Tags like this still make me feel pretty uneasy, but I'm glad that there always might be a positive background to them, in a way.
Learning about all kinds of different standpoints is always very valuable.

This might be a bit of a stretch, and extremely stupid on my end, but now I'm curious if there can be any good intentions behind the whole "forced"-topic.
(I'm talking solely about the fetish/fantasy here, obviously I'd never try to put the real act in a positive light or support it in any way. It really isn't my thing either.)
Sorry if that question is inappropriate or ended up being too off-topic.

I'd also like to thank you for the clarification concerning my previous post, Dirty_Harry.
What you said.. actually means a lot to me.

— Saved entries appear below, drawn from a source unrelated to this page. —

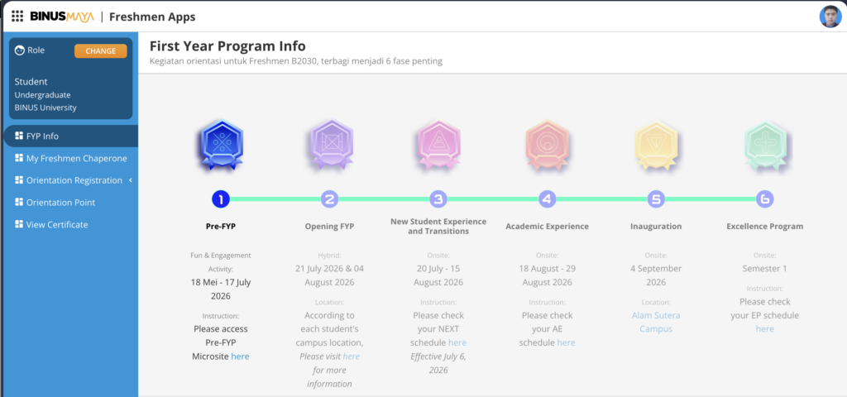Open the Alam Sutera Campus link
The width and height of the screenshot is (847, 397).
[x=656, y=322]
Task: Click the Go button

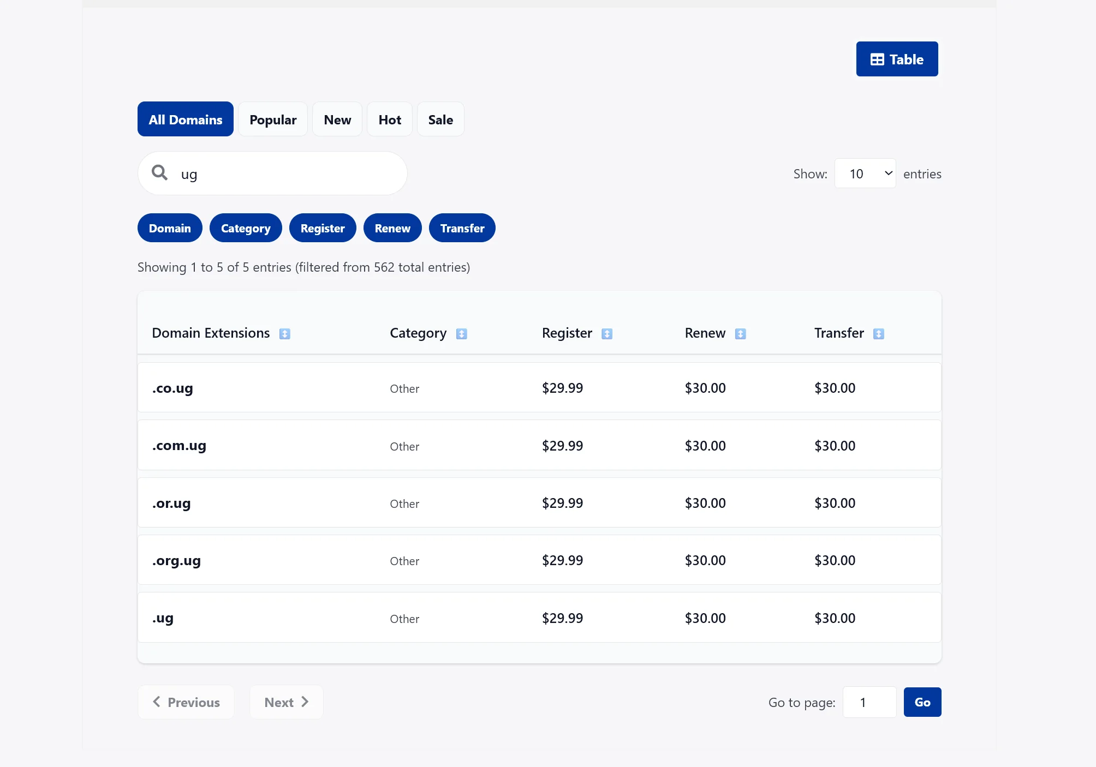Action: tap(922, 702)
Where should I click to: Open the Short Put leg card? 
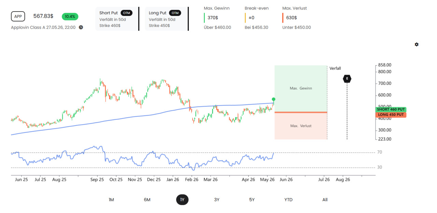[x=117, y=19]
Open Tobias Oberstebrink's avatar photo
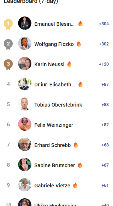 (25, 104)
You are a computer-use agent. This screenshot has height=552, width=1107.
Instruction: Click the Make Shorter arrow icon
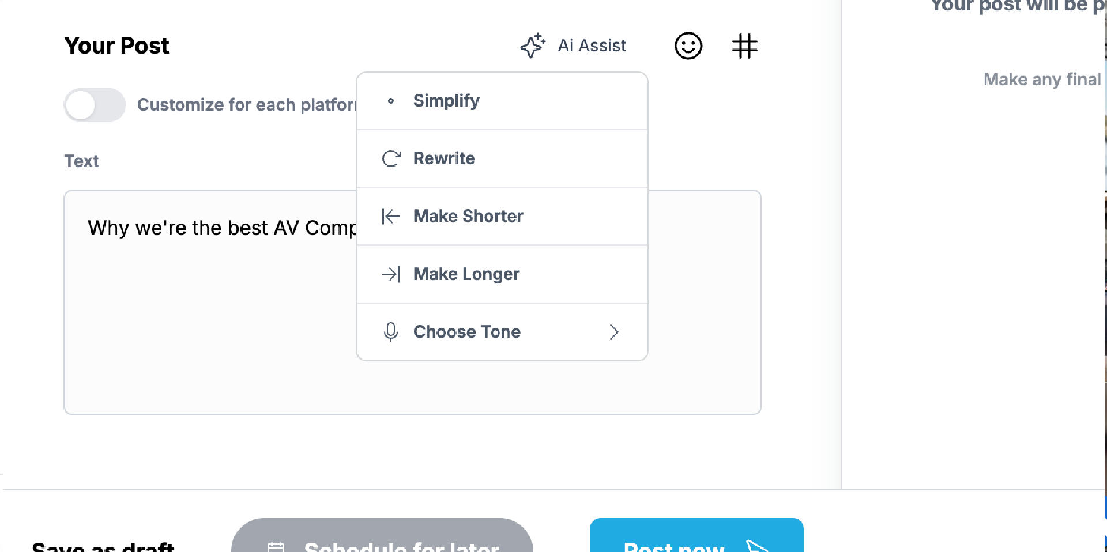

I would say there is a positive and negative perspective of everything, and I do mean everything. I'm not referring to "the bright side" as most people mean it, e.g. "the bright side to quadruple amputation is no dirt under fingernails amirite?" The reason I think this is because every situation and circumstance is inherently neutral. Assigning positive and negative meaning to them is our jobs as experiencers. It can be very hard though when certain meanings to known situations are ingrained into our understanding of the world around us by our surrounding culture. (This includes me. I'm no guru.) I got a cold recently that messed with the sound of my voice for a few weeks. Most people would label that as a negative thing because it's "bad" to be in a state of low health. I however decided to treat it like a test of my ability to define things in positive ways against opposition. I actually had a lot of fun playing with my distorted voice. I could do things with it I couldn't do otherwise, and that cold was about the only way I could do it.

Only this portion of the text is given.